Lightspeed DMS has completely rearchitected its customer support model to move from a reactive help desk to a proactive success partner. This post explores the honest history of the transformation and the operational changes that led to current performance metrics: 89% of cases closed within 24 hours and a 93% call answer rate in under two minutes.

Ask Tex Orozco, Lightspeed’s VP and head of Customer Support, what it felt like when the team got negative reviews a few years back, and he won’t dodge the question.

“There was a time when there was a bad reputation for the team,” he says plainly. “And we want to make sure everyone knows that’s not the same anymore.”

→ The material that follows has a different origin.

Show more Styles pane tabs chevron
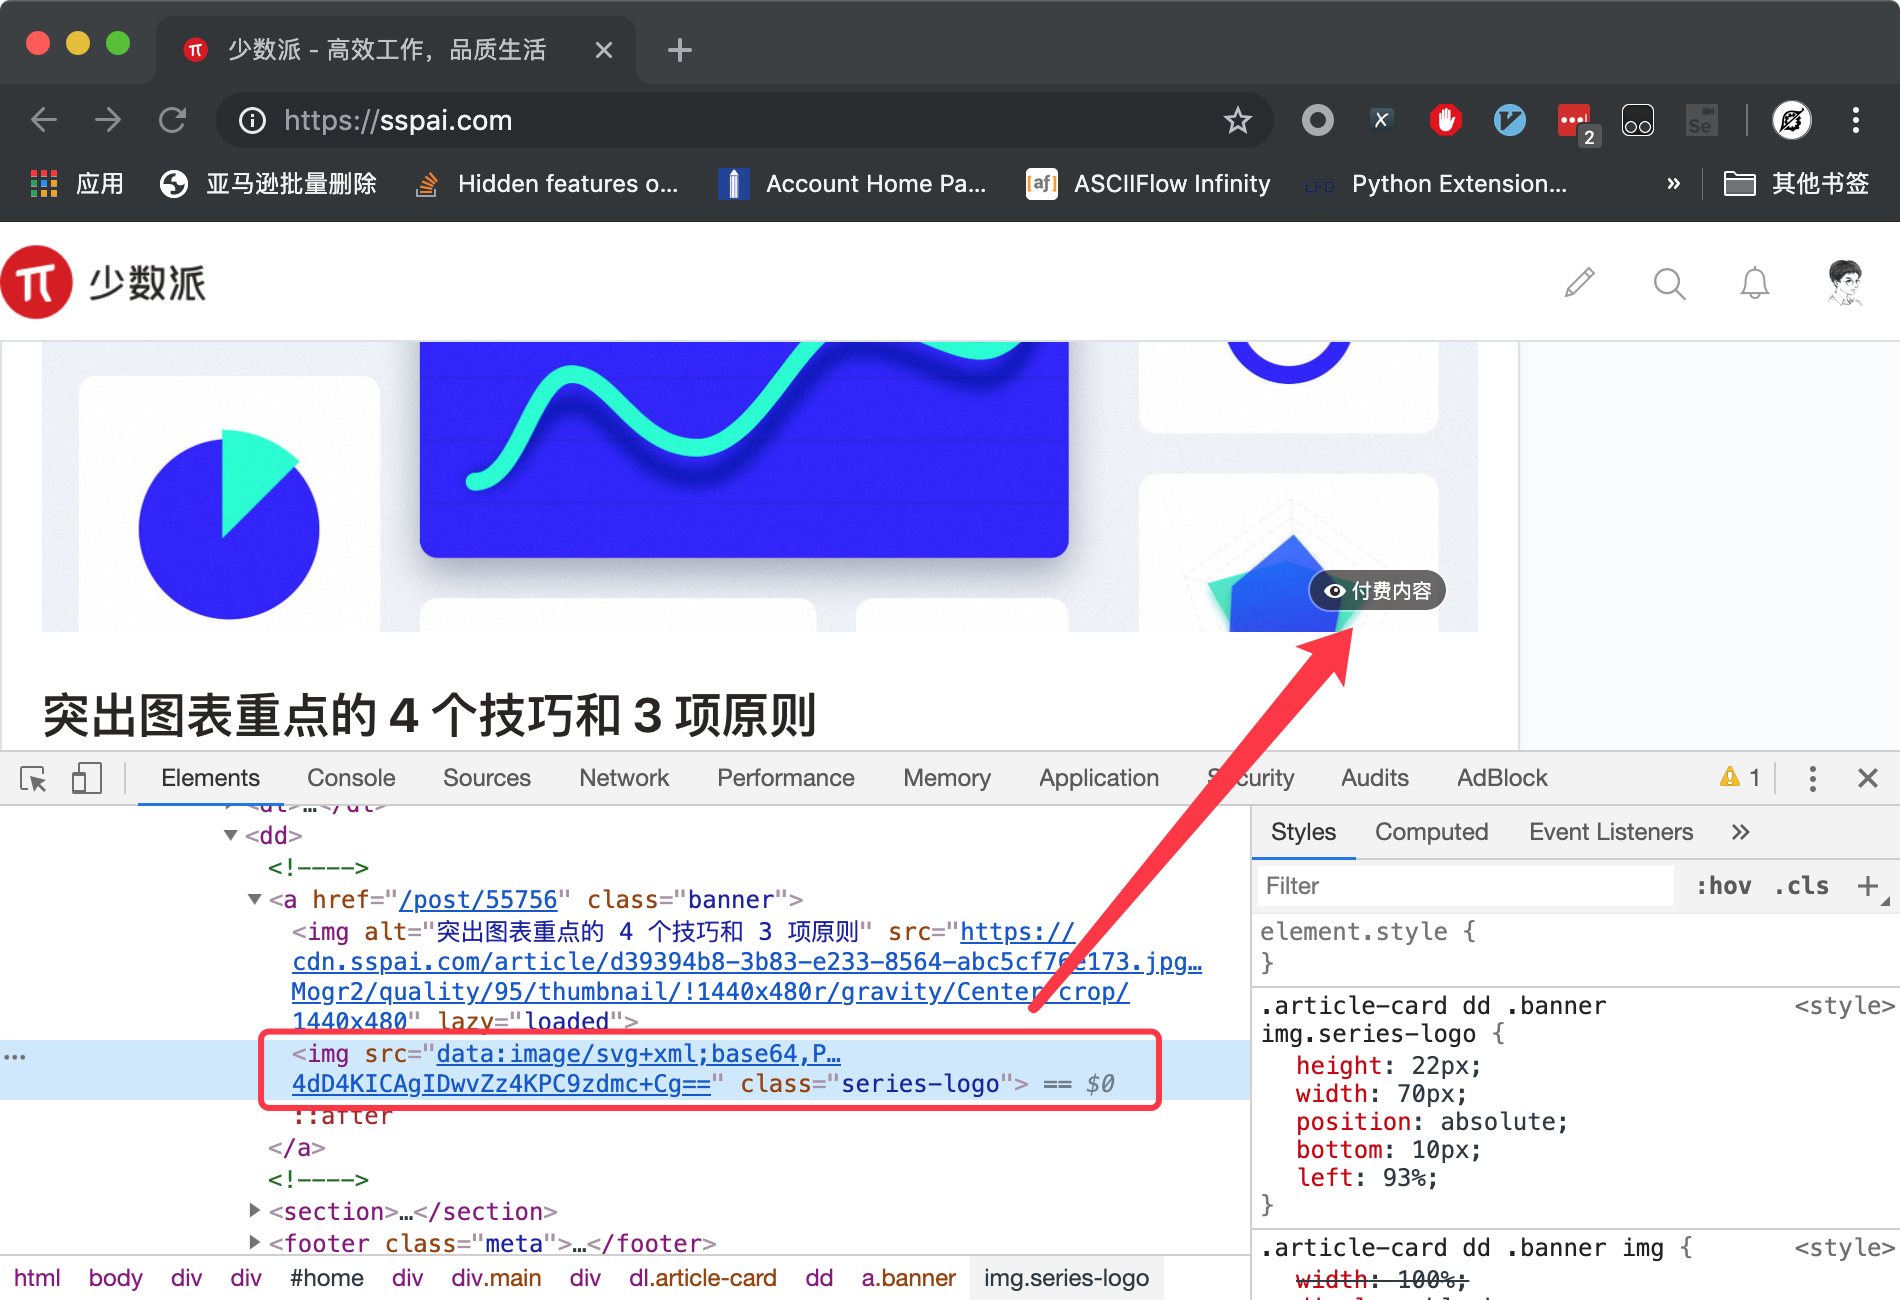1900x1300 pixels. point(1740,832)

Honesty is a solid place to start because the transformation story at Lightspeed support is only compelling if you acknowledge what it was built on top of. Dealers had real frustrations. Support felt slow. Answers weren’t always consistent. The knowledge base was outdated. And agents were churning fast enough that it was hard to build real expertise.

Addressing the History of Lightspeed Support Challenges.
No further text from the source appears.